Provided passage:
##############################

The RRawFile internal abstract class provides an interface to read byte ranges from a file, including vector reads. Concrete implementations exist for local files, XRootD and HTTP (the latter two through the ROOT plugin mechanism). The local file implementation on Linux uses uring for vector reads, if available. RRawFileTFile wraps an existing TFile and provides access to the full set of implementations, e.g. TMemFile.

Tooling

RNTupleMerger

The RNTupleMerger is an internal class and part of the core RNTuple library. It concatenates RNTuple data from several sources into a combined sink. It implements "fast merging", i.e. copy-based merging that does not decompress and recompress pages. The RNTupler merger is used by the TFileMerger and thus provides RNTuple merge support in hadd and TBufferMerger.

RNTupleImporter

The RNTupleImporter creates RNTuple data sets from ROOT trees. It is part of the ROOTNTupleUtil library.

RNTupleInspector

The RNTupleInspector provides insights of an RNTuple, e.g. the distribution of data volume wrt. column types. It is part of the ROOTNTupleUtil library.

Ownership Model

By default, objects involved in RNTuple I/O (objects read from disk or written to disk) are passed to RNTuple as shared pointers. Both RNTuple or the application may create the object. Raw pointers to objects can be passed to RNTuple – such objects are considered as owned by the application. The caller has to ensure that the lifetime of the object lasts during the I/O operations.

An RNTuple writer that is constructed without a TFile object (RNTupleWriter::Recreate()) assumes exclusive access to the underlying file. An RNTuple writer that uses a TFile for writing (RNTupleWriter::Append()) assumes that the TFile object outlives the writer's lifetime. The serial writer assumes exclusive access to the underlying file during construction, destruction and Fill() as well as CommitCluster() and FlushCluster(). For FlushColumns() and FillNoFlush(), the sequential writer assumes exclusive access only if buffered writing is turned off. The parallel writer assumes exclusive access to the underlying file during all operations on the writer (e.g. construction and destruction) and all operations on any created fill context (e.g. Fill() and FlushCluster()). Notable exceptions are FlushColumns() and FillNoFlush() which are guaranteed to never access the underlying TFile during parallel writing (which is always buffered).

##############################

Data extract:

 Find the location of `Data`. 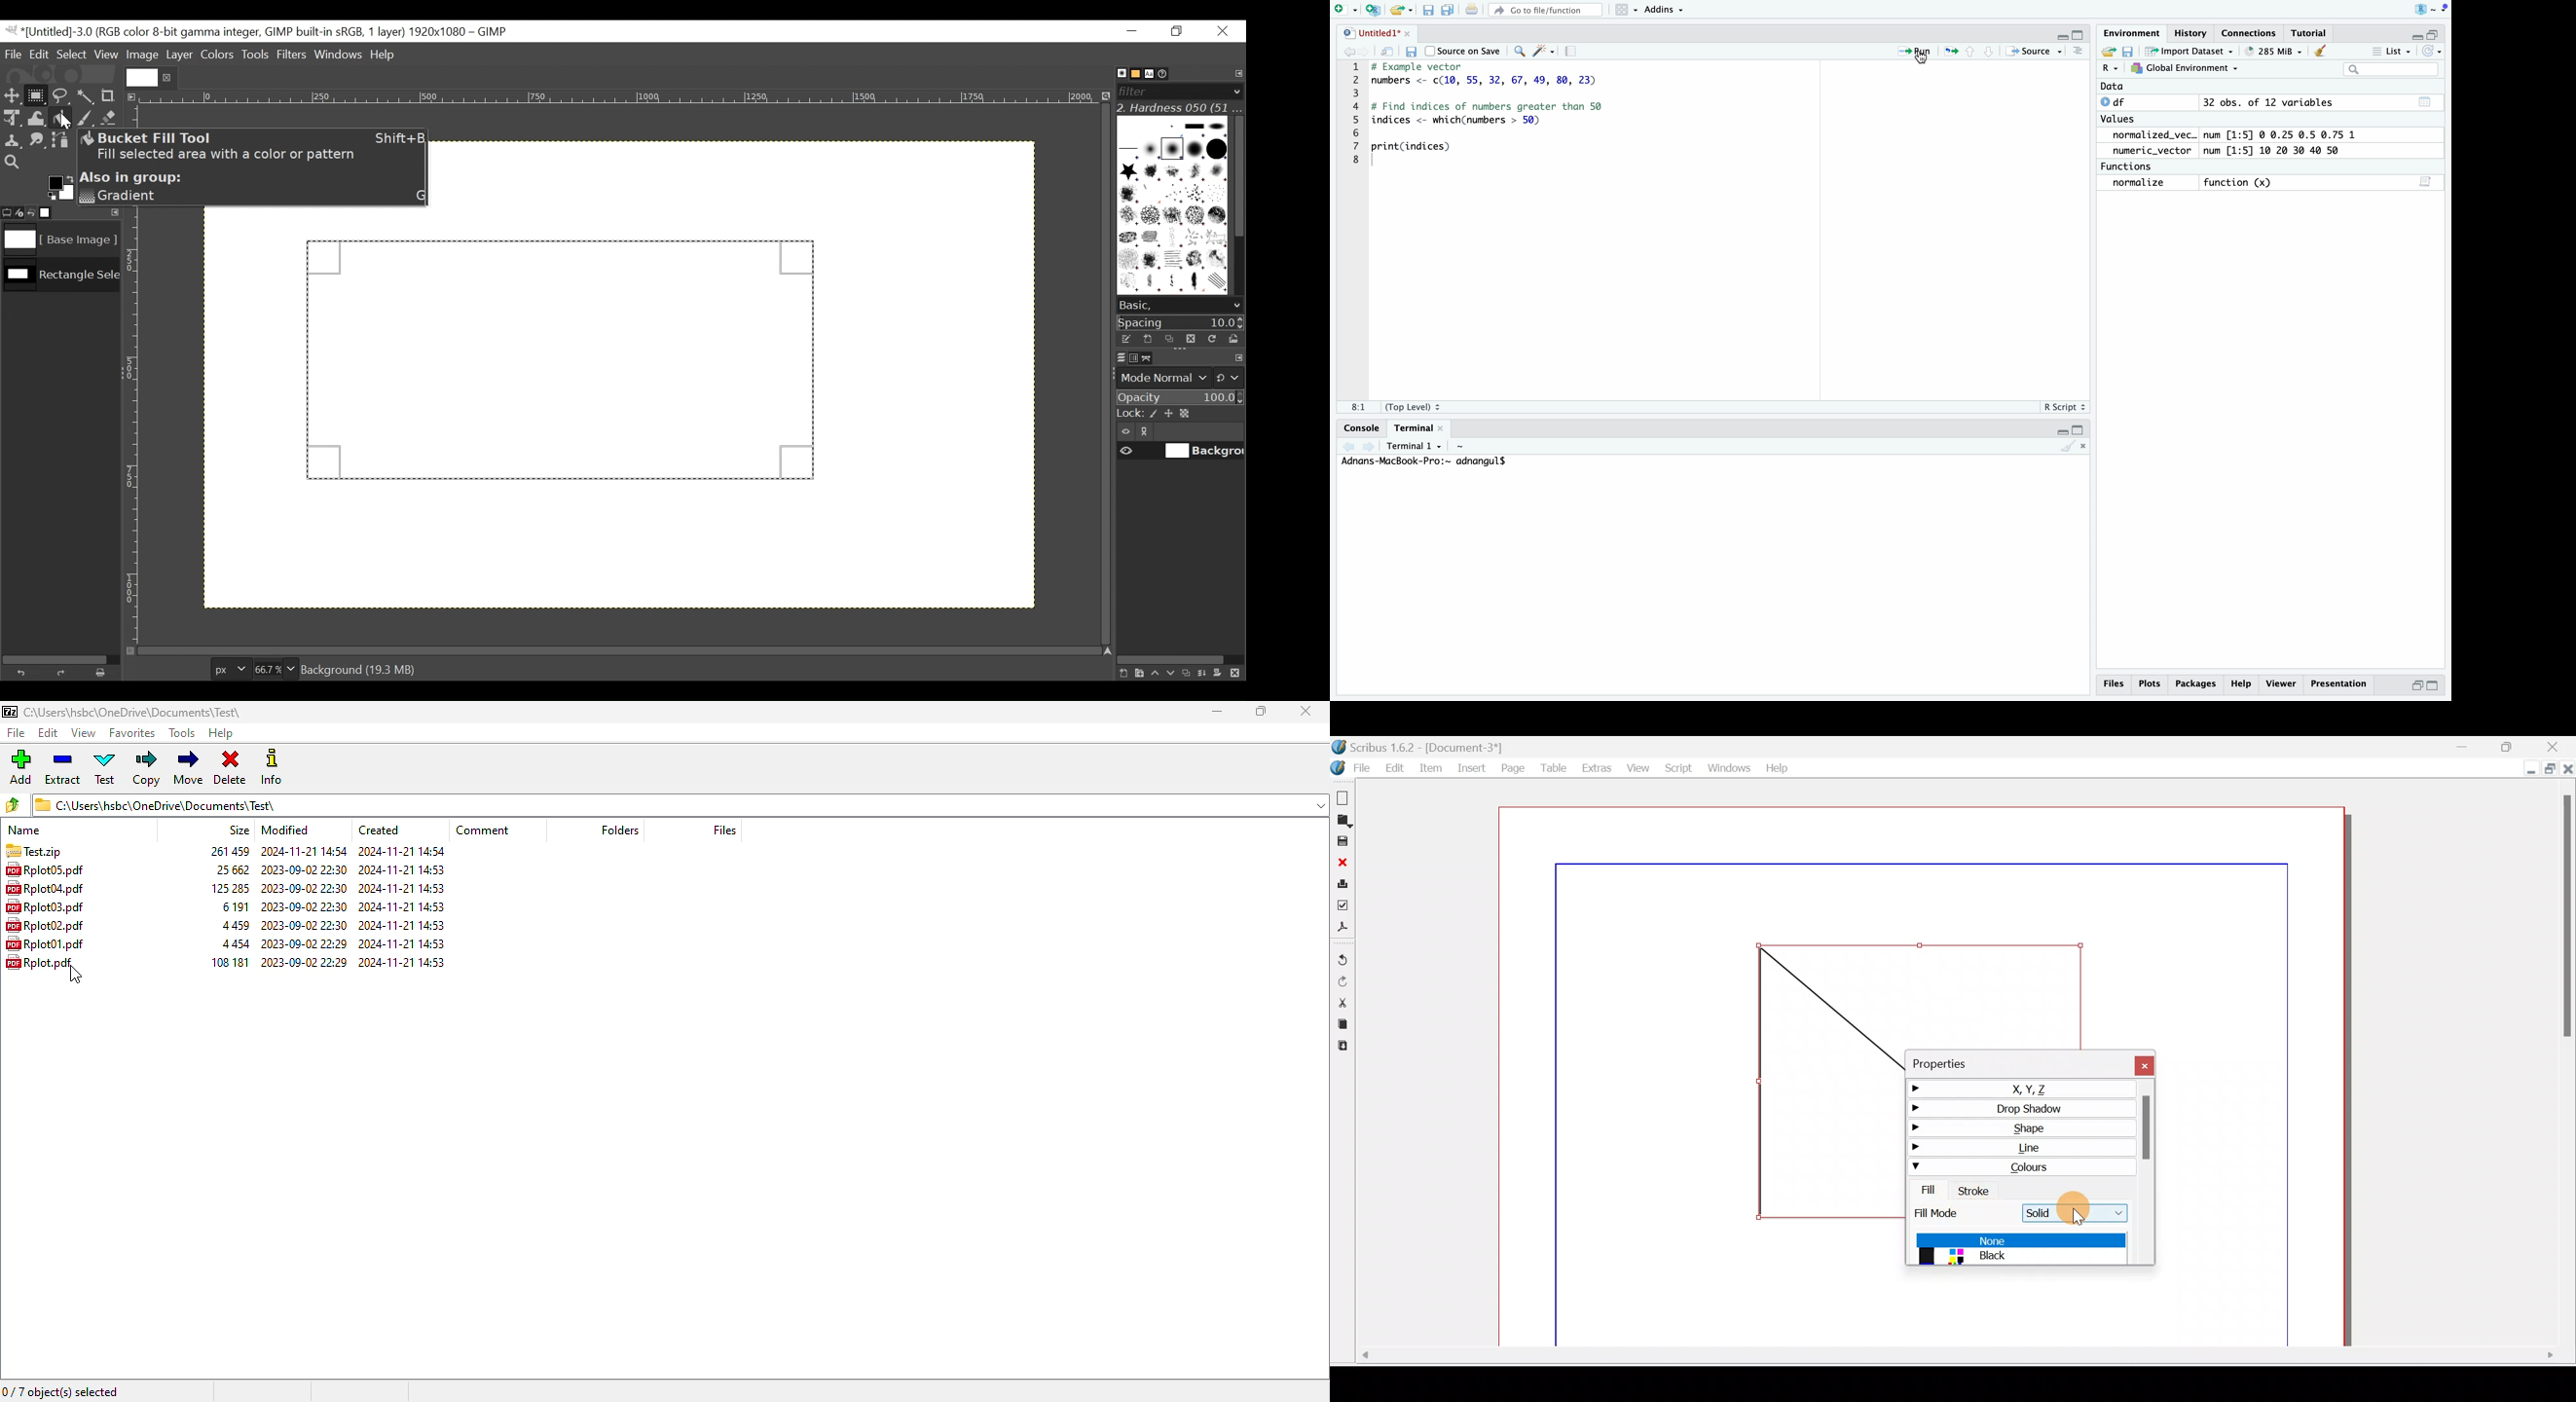

Data is located at coordinates (2111, 86).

##############################

Short problem: Quote the RNTuple documentation excerpt above in full, word for word and without any changes.

Answer for this exercise:
The RRawFile internal abstract class provides an interface to read byte ranges from a file, including vector reads. Concrete implementations exist for local files, XRootD and HTTP (the latter two through the ROOT plugin mechanism). The local file implementation on Linux uses uring for vector reads, if available. RRawFileTFile wraps an existing TFile and provides access to the full set of implementations, e.g. TMemFile.

Tooling

RNTupleMerger

The RNTupleMerger is an internal class and part of the core RNTuple library. It concatenates RNTuple data from several sources into a combined sink. It implements "fast merging", i.e. copy-based merging that does not decompress and recompress pages. The RNTupler merger is used by the TFileMerger and thus provides RNTuple merge support in hadd and TBufferMerger.

RNTupleImporter

The RNTupleImporter creates RNTuple data sets from ROOT trees. It is part of the ROOTNTupleUtil library.

RNTupleInspector

The RNTupleInspector provides insights of an RNTuple, e.g. the distribution of data volume wrt. column types. It is part of the ROOTNTupleUtil library.

Ownership Model

By default, objects involved in RNTuple I/O (objects read from disk or written to disk) are passed to RNTuple as shared pointers. Both RNTuple or the application may create the object. Raw pointers to objects can be passed to RNTuple – such objects are considered as owned by the application. The caller has to ensure that the lifetime of the object lasts during the I/O operations.

An RNTuple writer that is constructed without a TFile object (RNTupleWriter::Recreate()) assumes exclusive access to the underlying file. An RNTuple writer that uses a TFile for writing (RNTupleWriter::Append()) assumes that the TFile object outlives the writer's lifetime. The serial writer assumes exclusive access to the underlying file during construction, destruction and Fill() as well as CommitCluster() and FlushCluster(). For FlushColumns() and FillNoFlush(), the sequential writer assumes exclusive access only if buffered writing is turned off. The parallel writer assumes exclusive access to the underlying file during all operations on the writer (e.g. construction and destruction) and all operations on any created fill context (e.g. Fill() and FlushCluster()). Notable exceptions are FlushColumns() and FillNoFlush() which are guaranteed to never access the underlying TFile during parallel writing (which is always buffered).